WORK ITEM - Please repeat all of the records, keeping every word unchanged.

BEGIN DATASET RECORDS

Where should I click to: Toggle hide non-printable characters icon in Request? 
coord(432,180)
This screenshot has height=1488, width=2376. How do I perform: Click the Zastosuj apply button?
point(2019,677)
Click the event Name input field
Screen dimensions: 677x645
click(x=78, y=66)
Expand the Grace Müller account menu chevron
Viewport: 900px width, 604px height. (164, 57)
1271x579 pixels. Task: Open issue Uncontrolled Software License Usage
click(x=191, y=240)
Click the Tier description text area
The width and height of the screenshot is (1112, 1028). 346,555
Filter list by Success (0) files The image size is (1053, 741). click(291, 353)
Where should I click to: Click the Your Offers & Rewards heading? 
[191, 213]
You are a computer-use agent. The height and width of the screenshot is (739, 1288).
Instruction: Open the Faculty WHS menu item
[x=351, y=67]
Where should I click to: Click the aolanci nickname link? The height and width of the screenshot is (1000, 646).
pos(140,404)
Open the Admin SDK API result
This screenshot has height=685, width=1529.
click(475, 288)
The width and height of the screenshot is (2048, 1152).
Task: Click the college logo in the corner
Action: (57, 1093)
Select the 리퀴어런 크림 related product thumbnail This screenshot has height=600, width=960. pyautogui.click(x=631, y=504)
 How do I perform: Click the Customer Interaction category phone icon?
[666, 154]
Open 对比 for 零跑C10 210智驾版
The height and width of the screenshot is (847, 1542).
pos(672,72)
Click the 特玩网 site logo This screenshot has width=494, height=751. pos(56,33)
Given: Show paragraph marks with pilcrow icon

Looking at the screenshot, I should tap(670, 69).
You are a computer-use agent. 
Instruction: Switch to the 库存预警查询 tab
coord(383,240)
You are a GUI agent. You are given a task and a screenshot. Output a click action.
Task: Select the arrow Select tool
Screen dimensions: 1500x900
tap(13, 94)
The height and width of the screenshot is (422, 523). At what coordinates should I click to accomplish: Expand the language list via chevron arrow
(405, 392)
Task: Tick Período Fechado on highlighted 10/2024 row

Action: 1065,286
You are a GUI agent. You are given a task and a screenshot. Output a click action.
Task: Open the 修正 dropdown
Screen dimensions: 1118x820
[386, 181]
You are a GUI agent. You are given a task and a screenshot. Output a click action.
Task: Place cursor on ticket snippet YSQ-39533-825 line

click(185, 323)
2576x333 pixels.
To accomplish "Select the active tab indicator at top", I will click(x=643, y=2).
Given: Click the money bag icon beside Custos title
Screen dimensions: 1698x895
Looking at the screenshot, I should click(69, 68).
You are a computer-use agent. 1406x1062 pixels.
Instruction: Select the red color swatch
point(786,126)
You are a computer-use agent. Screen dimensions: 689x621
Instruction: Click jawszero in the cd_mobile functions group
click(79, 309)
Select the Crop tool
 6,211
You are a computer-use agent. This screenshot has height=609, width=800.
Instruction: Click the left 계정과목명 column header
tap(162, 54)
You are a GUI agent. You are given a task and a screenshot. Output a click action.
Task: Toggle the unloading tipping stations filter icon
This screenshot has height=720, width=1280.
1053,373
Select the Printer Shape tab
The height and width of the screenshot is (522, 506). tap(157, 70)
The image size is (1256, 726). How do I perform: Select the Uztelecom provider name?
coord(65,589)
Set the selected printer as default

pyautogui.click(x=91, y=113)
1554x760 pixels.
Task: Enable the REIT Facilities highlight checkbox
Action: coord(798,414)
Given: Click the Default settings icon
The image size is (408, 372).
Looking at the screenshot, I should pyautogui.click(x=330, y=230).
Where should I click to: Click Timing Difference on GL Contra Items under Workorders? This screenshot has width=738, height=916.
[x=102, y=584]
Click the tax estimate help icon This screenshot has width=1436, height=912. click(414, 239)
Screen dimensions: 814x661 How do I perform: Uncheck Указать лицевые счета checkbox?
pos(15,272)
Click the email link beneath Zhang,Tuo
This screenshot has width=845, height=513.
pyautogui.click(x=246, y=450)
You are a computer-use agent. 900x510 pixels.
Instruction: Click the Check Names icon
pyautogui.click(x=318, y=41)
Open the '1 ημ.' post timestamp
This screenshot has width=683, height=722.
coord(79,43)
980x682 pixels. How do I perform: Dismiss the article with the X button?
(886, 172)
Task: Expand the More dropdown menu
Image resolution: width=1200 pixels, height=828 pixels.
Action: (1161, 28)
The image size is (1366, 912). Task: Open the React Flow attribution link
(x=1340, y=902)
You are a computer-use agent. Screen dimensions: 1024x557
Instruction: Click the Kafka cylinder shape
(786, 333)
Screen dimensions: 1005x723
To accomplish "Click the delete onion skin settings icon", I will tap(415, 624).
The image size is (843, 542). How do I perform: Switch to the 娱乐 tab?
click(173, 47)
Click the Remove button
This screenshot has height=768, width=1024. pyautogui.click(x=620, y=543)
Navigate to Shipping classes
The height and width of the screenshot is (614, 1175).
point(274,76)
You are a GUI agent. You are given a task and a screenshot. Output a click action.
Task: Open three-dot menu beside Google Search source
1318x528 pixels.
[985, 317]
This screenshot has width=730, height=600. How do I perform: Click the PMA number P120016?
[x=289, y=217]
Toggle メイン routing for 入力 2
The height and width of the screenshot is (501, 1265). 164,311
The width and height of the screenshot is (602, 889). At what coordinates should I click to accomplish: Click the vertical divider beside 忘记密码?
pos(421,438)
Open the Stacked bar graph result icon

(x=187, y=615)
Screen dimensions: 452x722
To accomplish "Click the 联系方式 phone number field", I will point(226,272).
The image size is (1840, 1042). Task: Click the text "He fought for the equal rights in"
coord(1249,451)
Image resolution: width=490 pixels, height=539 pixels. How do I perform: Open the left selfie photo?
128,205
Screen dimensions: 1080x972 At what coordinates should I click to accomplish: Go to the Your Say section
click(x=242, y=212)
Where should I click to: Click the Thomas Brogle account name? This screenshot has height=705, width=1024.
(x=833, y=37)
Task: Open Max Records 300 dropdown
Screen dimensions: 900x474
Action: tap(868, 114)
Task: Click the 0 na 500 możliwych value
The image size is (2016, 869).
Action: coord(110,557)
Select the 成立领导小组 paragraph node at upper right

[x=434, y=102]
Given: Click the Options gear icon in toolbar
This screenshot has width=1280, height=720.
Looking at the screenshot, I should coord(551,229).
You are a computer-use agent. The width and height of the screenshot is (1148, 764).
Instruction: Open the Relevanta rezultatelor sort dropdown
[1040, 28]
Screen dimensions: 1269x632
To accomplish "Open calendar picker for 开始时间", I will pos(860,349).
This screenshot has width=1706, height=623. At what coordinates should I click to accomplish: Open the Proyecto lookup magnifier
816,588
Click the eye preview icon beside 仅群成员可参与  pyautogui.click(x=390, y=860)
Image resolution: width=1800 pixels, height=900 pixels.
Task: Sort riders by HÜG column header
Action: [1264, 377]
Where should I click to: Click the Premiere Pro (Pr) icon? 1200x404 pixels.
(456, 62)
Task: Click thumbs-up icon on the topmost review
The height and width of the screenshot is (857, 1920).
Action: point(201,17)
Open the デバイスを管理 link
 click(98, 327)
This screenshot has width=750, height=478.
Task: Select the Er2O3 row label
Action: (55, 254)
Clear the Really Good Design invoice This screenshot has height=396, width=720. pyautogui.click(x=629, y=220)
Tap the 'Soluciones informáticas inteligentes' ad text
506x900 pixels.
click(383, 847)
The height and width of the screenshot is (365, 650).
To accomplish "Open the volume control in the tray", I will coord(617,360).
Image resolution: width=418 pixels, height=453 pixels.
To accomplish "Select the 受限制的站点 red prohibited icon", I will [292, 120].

END DATASET RECORDS

ANSWER AREA -
Where should I click to: Toggle hide non-printable characters icon in Request? 
coord(432,180)
This screenshot has height=1488, width=2376. How do I perform: Click the Zastosuj apply button?
point(2019,677)
Click the event Name input field
Screen dimensions: 677x645
click(x=78, y=66)
Expand the Grace Müller account menu chevron
Viewport: 900px width, 604px height. (164, 57)
1271x579 pixels. Task: Open issue Uncontrolled Software License Usage
click(x=191, y=240)
Click the Tier description text area
The width and height of the screenshot is (1112, 1028). 346,555
Filter list by Success (0) files The image size is (1053, 741). click(291, 353)
Where should I click to: Click the Your Offers & Rewards heading? 
[191, 213]
You are a computer-use agent. The height and width of the screenshot is (739, 1288).
Instruction: Open the Faculty WHS menu item
[x=351, y=67]
Where should I click to: Click the aolanci nickname link? The height and width of the screenshot is (1000, 646).
pos(140,404)
Open the Admin SDK API result
This screenshot has height=685, width=1529.
click(475, 288)
The width and height of the screenshot is (2048, 1152).
Task: Click the college logo in the corner
Action: (57, 1093)
Select the 리퀴어런 크림 related product thumbnail This screenshot has height=600, width=960. pyautogui.click(x=631, y=504)
 How do I perform: Click the Customer Interaction category phone icon?
[666, 154]
Open 对比 for 零跑C10 210智驾版
The height and width of the screenshot is (847, 1542).
pos(672,72)
Click the 特玩网 site logo This screenshot has width=494, height=751. pos(56,33)
Given: Show paragraph marks with pilcrow icon

Looking at the screenshot, I should tap(670, 69).
You are a computer-use agent. 
Instruction: Switch to the 库存预警查询 tab
coord(383,240)
You are a GUI agent. You are given a task and a screenshot. Output a click action.
Task: Select the arrow Select tool
Screen dimensions: 1500x900
tap(13, 94)
The height and width of the screenshot is (422, 523). At what coordinates should I click to accomplish: Expand the language list via chevron arrow
(405, 392)
Task: Tick Período Fechado on highlighted 10/2024 row

Action: 1065,286
You are a GUI agent. You are given a task and a screenshot. Output a click action.
Task: Open the 修正 dropdown
Screen dimensions: 1118x820
[386, 181]
You are a GUI agent. You are given a task and a screenshot. Output a click action.
Task: Place cursor on ticket snippet YSQ-39533-825 line

click(185, 323)
2576x333 pixels.
To accomplish "Select the active tab indicator at top", I will click(x=643, y=2).
Given: Click the money bag icon beside Custos title
Screen dimensions: 1698x895
Looking at the screenshot, I should click(69, 68).
You are a computer-use agent. 1406x1062 pixels.
Instruction: Select the red color swatch
point(786,126)
You are a computer-use agent. Screen dimensions: 689x621
Instruction: Click jawszero in the cd_mobile functions group
click(79, 309)
Select the Crop tool
 6,211
You are a computer-use agent. This screenshot has height=609, width=800.
Instruction: Click the left 계정과목명 column header
tap(162, 54)
You are a GUI agent. You are given a task and a screenshot. Output a click action.
Task: Toggle the unloading tipping stations filter icon
This screenshot has height=720, width=1280.
1053,373
Select the Printer Shape tab
The height and width of the screenshot is (522, 506). tap(157, 70)
The image size is (1256, 726). How do I perform: Select the Uztelecom provider name?
coord(65,589)
Set the selected printer as default

pyautogui.click(x=91, y=113)
1554x760 pixels.
Task: Enable the REIT Facilities highlight checkbox
Action: coord(798,414)
Given: Click the Default settings icon
The image size is (408, 372).
Looking at the screenshot, I should pyautogui.click(x=330, y=230).
Where should I click to: Click Timing Difference on GL Contra Items under Workorders? This screenshot has width=738, height=916.
[x=102, y=584]
Click the tax estimate help icon This screenshot has width=1436, height=912. click(414, 239)
Screen dimensions: 814x661 How do I perform: Uncheck Указать лицевые счета checkbox?
pos(15,272)
Click the email link beneath Zhang,Tuo
This screenshot has width=845, height=513.
pyautogui.click(x=246, y=450)
You are a computer-use agent. 900x510 pixels.
Instruction: Click the Check Names icon
pyautogui.click(x=318, y=41)
Open the '1 ημ.' post timestamp
This screenshot has width=683, height=722.
coord(79,43)
980x682 pixels. How do I perform: Dismiss the article with the X button?
(886, 172)
Task: Expand the More dropdown menu
Image resolution: width=1200 pixels, height=828 pixels.
Action: (1161, 28)
The image size is (1366, 912). Task: Open the React Flow attribution link
(x=1340, y=902)
You are a computer-use agent. Screen dimensions: 1024x557
Instruction: Click the Kafka cylinder shape
(786, 333)
Screen dimensions: 1005x723
To accomplish "Click the delete onion skin settings icon", I will tap(415, 624).
The image size is (843, 542). How do I perform: Switch to the 娱乐 tab?
click(173, 47)
Click the Remove button
This screenshot has height=768, width=1024. pyautogui.click(x=620, y=543)
Navigate to Shipping classes
The height and width of the screenshot is (614, 1175).
point(274,76)
You are a GUI agent. You are given a task and a screenshot. Output a click action.
Task: Open three-dot menu beside Google Search source
1318x528 pixels.
[985, 317]
This screenshot has width=730, height=600. How do I perform: Click the PMA number P120016?
[x=289, y=217]
Toggle メイン routing for 入力 2
The height and width of the screenshot is (501, 1265). 164,311
The width and height of the screenshot is (602, 889). At what coordinates should I click to accomplish: Click the vertical divider beside 忘记密码?
pos(421,438)
Open the Stacked bar graph result icon

(x=187, y=615)
Screen dimensions: 452x722
To accomplish "Click the 联系方式 phone number field", I will point(226,272).
The image size is (1840, 1042). Task: Click the text "He fought for the equal rights in"
coord(1249,451)
Image resolution: width=490 pixels, height=539 pixels. How do I perform: Open the left selfie photo?
128,205
Screen dimensions: 1080x972 At what coordinates should I click to accomplish: Go to the Your Say section
click(x=242, y=212)
Where should I click to: Click the Thomas Brogle account name? This screenshot has height=705, width=1024.
(x=833, y=37)
Task: Open Max Records 300 dropdown
Screen dimensions: 900x474
Action: tap(868, 114)
Task: Click the 0 na 500 możliwych value
The image size is (2016, 869).
Action: coord(110,557)
Select the 成立领导小组 paragraph node at upper right

[x=434, y=102]
Given: Click the Options gear icon in toolbar
This screenshot has width=1280, height=720.
Looking at the screenshot, I should coord(551,229).
You are a computer-use agent. The width and height of the screenshot is (1148, 764).
Instruction: Open the Relevanta rezultatelor sort dropdown
[1040, 28]
Screen dimensions: 1269x632
To accomplish "Open calendar picker for 开始时间", I will pos(860,349).
This screenshot has width=1706, height=623. At what coordinates should I click to accomplish: Open the Proyecto lookup magnifier
816,588
Click the eye preview icon beside 仅群成员可参与  pyautogui.click(x=390, y=860)
Image resolution: width=1800 pixels, height=900 pixels.
Task: Sort riders by HÜG column header
Action: [1264, 377]
Where should I click to: Click the Premiere Pro (Pr) icon? 1200x404 pixels.
(456, 62)
Task: Click thumbs-up icon on the topmost review
The height and width of the screenshot is (857, 1920).
Action: point(201,17)
Open the デバイスを管理 link
 click(98, 327)
This screenshot has width=750, height=478.
Task: Select the Er2O3 row label
Action: (55, 254)
Clear the Really Good Design invoice This screenshot has height=396, width=720. pyautogui.click(x=629, y=220)
Tap the 'Soluciones informáticas inteligentes' ad text
506x900 pixels.
click(383, 847)
The height and width of the screenshot is (365, 650).
To accomplish "Open the volume control in the tray", I will coord(617,360).
Image resolution: width=418 pixels, height=453 pixels.
To accomplish "Select the 受限制的站点 red prohibited icon", I will [292, 120].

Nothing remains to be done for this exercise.